[Some data]
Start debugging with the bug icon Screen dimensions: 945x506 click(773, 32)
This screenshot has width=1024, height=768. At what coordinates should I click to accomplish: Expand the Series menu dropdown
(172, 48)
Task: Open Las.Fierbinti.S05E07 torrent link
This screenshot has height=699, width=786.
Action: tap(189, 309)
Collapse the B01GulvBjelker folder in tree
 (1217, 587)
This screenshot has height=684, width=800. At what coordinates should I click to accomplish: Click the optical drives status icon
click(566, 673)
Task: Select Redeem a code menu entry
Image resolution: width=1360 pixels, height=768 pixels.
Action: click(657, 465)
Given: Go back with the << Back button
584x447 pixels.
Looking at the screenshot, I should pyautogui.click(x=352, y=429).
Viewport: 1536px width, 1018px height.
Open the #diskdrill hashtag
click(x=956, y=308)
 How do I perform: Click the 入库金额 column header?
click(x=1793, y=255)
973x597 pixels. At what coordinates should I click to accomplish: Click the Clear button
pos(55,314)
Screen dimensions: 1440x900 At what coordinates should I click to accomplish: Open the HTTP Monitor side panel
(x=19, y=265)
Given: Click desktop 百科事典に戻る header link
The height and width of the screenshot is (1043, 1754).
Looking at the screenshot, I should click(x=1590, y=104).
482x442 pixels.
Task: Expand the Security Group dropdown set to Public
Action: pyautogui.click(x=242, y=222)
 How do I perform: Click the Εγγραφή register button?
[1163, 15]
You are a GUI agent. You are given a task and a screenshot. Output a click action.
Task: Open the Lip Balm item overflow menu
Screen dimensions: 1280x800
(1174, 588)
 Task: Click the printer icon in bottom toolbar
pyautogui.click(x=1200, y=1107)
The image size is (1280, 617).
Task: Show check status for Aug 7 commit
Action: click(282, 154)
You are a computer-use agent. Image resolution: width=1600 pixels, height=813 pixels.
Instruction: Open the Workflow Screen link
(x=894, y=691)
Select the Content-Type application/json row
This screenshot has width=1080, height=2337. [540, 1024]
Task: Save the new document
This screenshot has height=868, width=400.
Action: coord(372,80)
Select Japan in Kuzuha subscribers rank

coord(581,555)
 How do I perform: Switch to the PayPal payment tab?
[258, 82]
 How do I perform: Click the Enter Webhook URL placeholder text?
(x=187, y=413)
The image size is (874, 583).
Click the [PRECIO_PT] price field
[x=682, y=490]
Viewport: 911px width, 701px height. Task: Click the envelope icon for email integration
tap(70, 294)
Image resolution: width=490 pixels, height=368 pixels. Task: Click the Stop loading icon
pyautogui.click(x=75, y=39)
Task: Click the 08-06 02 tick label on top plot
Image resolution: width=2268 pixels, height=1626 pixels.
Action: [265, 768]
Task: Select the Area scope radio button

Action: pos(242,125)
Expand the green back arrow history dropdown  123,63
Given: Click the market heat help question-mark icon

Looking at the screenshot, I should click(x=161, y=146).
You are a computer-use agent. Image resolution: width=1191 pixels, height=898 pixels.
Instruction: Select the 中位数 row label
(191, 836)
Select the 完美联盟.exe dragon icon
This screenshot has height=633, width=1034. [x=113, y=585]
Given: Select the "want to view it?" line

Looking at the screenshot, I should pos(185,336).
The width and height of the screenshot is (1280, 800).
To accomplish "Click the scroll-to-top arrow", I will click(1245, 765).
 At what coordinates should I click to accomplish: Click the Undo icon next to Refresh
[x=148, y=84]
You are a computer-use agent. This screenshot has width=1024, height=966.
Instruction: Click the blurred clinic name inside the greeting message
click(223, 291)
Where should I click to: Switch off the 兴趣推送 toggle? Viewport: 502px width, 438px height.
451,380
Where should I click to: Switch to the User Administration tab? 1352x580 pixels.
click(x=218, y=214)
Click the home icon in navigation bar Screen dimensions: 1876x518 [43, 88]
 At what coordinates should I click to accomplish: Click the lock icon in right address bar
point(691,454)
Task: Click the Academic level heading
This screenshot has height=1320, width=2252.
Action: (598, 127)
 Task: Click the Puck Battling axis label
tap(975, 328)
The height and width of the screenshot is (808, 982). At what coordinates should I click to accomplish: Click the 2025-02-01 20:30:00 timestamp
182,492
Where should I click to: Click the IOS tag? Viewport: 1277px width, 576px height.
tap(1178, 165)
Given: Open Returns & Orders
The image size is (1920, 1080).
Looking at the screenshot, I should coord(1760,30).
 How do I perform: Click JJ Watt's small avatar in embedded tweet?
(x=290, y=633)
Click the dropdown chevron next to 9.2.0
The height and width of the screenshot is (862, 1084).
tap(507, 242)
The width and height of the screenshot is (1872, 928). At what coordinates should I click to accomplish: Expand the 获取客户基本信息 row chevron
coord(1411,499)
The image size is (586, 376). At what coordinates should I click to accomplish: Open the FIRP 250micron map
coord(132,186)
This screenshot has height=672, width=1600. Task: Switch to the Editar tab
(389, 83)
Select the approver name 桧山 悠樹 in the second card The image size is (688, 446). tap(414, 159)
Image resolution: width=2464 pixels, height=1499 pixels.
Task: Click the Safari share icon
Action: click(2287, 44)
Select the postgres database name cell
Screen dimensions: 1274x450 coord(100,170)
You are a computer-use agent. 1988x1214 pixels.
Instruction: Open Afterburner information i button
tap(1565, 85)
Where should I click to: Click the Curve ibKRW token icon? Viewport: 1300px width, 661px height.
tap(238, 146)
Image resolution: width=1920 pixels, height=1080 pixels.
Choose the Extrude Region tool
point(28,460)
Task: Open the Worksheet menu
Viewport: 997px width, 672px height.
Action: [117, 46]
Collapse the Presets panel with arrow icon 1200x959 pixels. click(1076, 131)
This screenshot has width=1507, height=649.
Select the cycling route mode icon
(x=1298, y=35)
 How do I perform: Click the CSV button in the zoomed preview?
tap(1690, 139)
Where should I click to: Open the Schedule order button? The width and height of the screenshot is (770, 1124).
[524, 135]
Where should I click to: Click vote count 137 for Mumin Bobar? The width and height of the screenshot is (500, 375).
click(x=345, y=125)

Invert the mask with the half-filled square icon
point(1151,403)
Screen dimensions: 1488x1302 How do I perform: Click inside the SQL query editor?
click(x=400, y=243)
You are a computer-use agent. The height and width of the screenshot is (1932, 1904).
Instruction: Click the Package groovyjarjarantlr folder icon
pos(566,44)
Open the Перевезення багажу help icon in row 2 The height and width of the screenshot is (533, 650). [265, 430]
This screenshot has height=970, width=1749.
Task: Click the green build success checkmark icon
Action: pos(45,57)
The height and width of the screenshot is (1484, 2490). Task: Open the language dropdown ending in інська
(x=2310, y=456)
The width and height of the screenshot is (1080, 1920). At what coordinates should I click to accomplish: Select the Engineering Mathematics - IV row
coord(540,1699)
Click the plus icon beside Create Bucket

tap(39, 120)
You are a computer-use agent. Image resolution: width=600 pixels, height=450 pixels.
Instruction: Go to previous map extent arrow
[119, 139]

EXERCISE DIRECTIONS
Copy the data above line for line, without changing anything.

RIGHT ANSWER
Start debugging with the bug icon Screen dimensions: 945x506 click(773, 32)
This screenshot has width=1024, height=768. At what coordinates should I click to accomplish: Expand the Series menu dropdown
(172, 48)
Task: Open Las.Fierbinti.S05E07 torrent link
This screenshot has height=699, width=786.
Action: tap(189, 309)
Collapse the B01GulvBjelker folder in tree
 (1217, 587)
This screenshot has height=684, width=800. At what coordinates should I click to accomplish: Click the optical drives status icon
click(566, 673)
Task: Select Redeem a code menu entry
Image resolution: width=1360 pixels, height=768 pixels.
Action: click(657, 465)
Given: Go back with the << Back button
584x447 pixels.
Looking at the screenshot, I should pyautogui.click(x=352, y=429).
Viewport: 1536px width, 1018px height.
Open the #diskdrill hashtag
click(x=956, y=308)
 How do I perform: Click the 入库金额 column header?
click(x=1793, y=255)
973x597 pixels. At what coordinates should I click to accomplish: Click the Clear button
pos(55,314)
Screen dimensions: 1440x900 At what coordinates should I click to accomplish: Open the HTTP Monitor side panel
(x=19, y=265)
Given: Click desktop 百科事典に戻る header link
The height and width of the screenshot is (1043, 1754).
Looking at the screenshot, I should click(x=1590, y=104).
482x442 pixels.
Task: Expand the Security Group dropdown set to Public
Action: pyautogui.click(x=242, y=222)
 How do I perform: Click the Εγγραφή register button?
[1163, 15]
You are a GUI agent. You are given a task and a screenshot. Output a click action.
Task: Open the Lip Balm item overflow menu
Screen dimensions: 1280x800
(1174, 588)
 Task: Click the printer icon in bottom toolbar
pyautogui.click(x=1200, y=1107)
The image size is (1280, 617).
Task: Show check status for Aug 7 commit
Action: click(282, 154)
You are a computer-use agent. Image resolution: width=1600 pixels, height=813 pixels.
Instruction: Open the Workflow Screen link
(x=894, y=691)
Select the Content-Type application/json row
This screenshot has width=1080, height=2337. [540, 1024]
Task: Save the new document
This screenshot has height=868, width=400.
Action: coord(372,80)
Select Japan in Kuzuha subscribers rank

coord(581,555)
 How do I perform: Switch to the PayPal payment tab?
[258, 82]
 How do I perform: Click the Enter Webhook URL placeholder text?
(x=187, y=413)
The image size is (874, 583).
Click the [PRECIO_PT] price field
[x=682, y=490]
Viewport: 911px width, 701px height. Task: Click the envelope icon for email integration
tap(70, 294)
Image resolution: width=490 pixels, height=368 pixels. Task: Click the Stop loading icon
pyautogui.click(x=75, y=39)
Task: Click the 08-06 02 tick label on top plot
Image resolution: width=2268 pixels, height=1626 pixels.
Action: [265, 768]
Task: Select the Area scope radio button

Action: pos(242,125)
Expand the green back arrow history dropdown  123,63
Given: Click the market heat help question-mark icon

Looking at the screenshot, I should click(x=161, y=146).
You are a computer-use agent. Image resolution: width=1191 pixels, height=898 pixels.
Instruction: Select the 中位数 row label
(191, 836)
Select the 完美联盟.exe dragon icon
This screenshot has height=633, width=1034. [x=113, y=585]
Given: Select the "want to view it?" line

Looking at the screenshot, I should pos(185,336).
The width and height of the screenshot is (1280, 800).
To accomplish "Click the scroll-to-top arrow", I will click(1245, 765).
 At what coordinates should I click to accomplish: Click the Undo icon next to Refresh
[x=148, y=84]
You are a computer-use agent. This screenshot has width=1024, height=966.
Instruction: Click the blurred clinic name inside the greeting message
click(223, 291)
Where should I click to: Switch off the 兴趣推送 toggle? Viewport: 502px width, 438px height.
451,380
Where should I click to: Switch to the User Administration tab? 1352x580 pixels.
click(x=218, y=214)
Click the home icon in navigation bar Screen dimensions: 1876x518 [43, 88]
 At what coordinates should I click to accomplish: Click the lock icon in right address bar
point(691,454)
Task: Click the Academic level heading
This screenshot has height=1320, width=2252.
Action: (598, 127)
 Task: Click the Puck Battling axis label
tap(975, 328)
The height and width of the screenshot is (808, 982). At what coordinates should I click to accomplish: Click the 2025-02-01 20:30:00 timestamp
182,492
Where should I click to: Click the IOS tag? Viewport: 1277px width, 576px height.
tap(1178, 165)
Given: Open Returns & Orders
The image size is (1920, 1080).
Looking at the screenshot, I should coord(1760,30).
 How do I perform: Click JJ Watt's small avatar in embedded tweet?
(x=290, y=633)
Click the dropdown chevron next to 9.2.0
The height and width of the screenshot is (862, 1084).
tap(507, 242)
The width and height of the screenshot is (1872, 928). At what coordinates should I click to accomplish: Expand the 获取客户基本信息 row chevron
coord(1411,499)
The image size is (586, 376). At what coordinates should I click to accomplish: Open the FIRP 250micron map
coord(132,186)
This screenshot has height=672, width=1600. Task: Switch to the Editar tab
(389, 83)
Select the approver name 桧山 悠樹 in the second card The image size is (688, 446). tap(414, 159)
Image resolution: width=2464 pixels, height=1499 pixels.
Task: Click the Safari share icon
Action: click(2287, 44)
Select the postgres database name cell
Screen dimensions: 1274x450 coord(100,170)
You are a computer-use agent. 1988x1214 pixels.
Instruction: Open Afterburner information i button
tap(1565, 85)
Where should I click to: Click the Curve ibKRW token icon? Viewport: 1300px width, 661px height.
tap(238, 146)
Image resolution: width=1920 pixels, height=1080 pixels.
Choose the Extrude Region tool
point(28,460)
Task: Open the Worksheet menu
Viewport: 997px width, 672px height.
Action: [117, 46]
Collapse the Presets panel with arrow icon 1200x959 pixels. click(1076, 131)
This screenshot has width=1507, height=649.
Select the cycling route mode icon
(x=1298, y=35)
 How do I perform: Click the CSV button in the zoomed preview?
tap(1690, 139)
Where should I click to: Open the Schedule order button? The width and height of the screenshot is (770, 1124).
[524, 135]
Where should I click to: Click vote count 137 for Mumin Bobar? The width and height of the screenshot is (500, 375).
click(x=345, y=125)

Invert the mask with the half-filled square icon
point(1151,403)
Screen dimensions: 1488x1302 How do I perform: Click inside the SQL query editor?
click(x=400, y=243)
You are a computer-use agent. The height and width of the screenshot is (1932, 1904).
Instruction: Click the Package groovyjarjarantlr folder icon
pos(566,44)
Open the Перевезення багажу help icon in row 2 The height and width of the screenshot is (533, 650). [265, 430]
This screenshot has height=970, width=1749.
Task: Click the green build success checkmark icon
Action: pos(45,57)
The height and width of the screenshot is (1484, 2490). Task: Open the language dropdown ending in інська
(x=2310, y=456)
The width and height of the screenshot is (1080, 1920). At what coordinates should I click to accomplish: Select the Engineering Mathematics - IV row
coord(540,1699)
Click the plus icon beside Create Bucket

tap(39, 120)
You are a computer-use agent. Image resolution: width=600 pixels, height=450 pixels.
Instruction: Go to previous map extent arrow
[119, 139]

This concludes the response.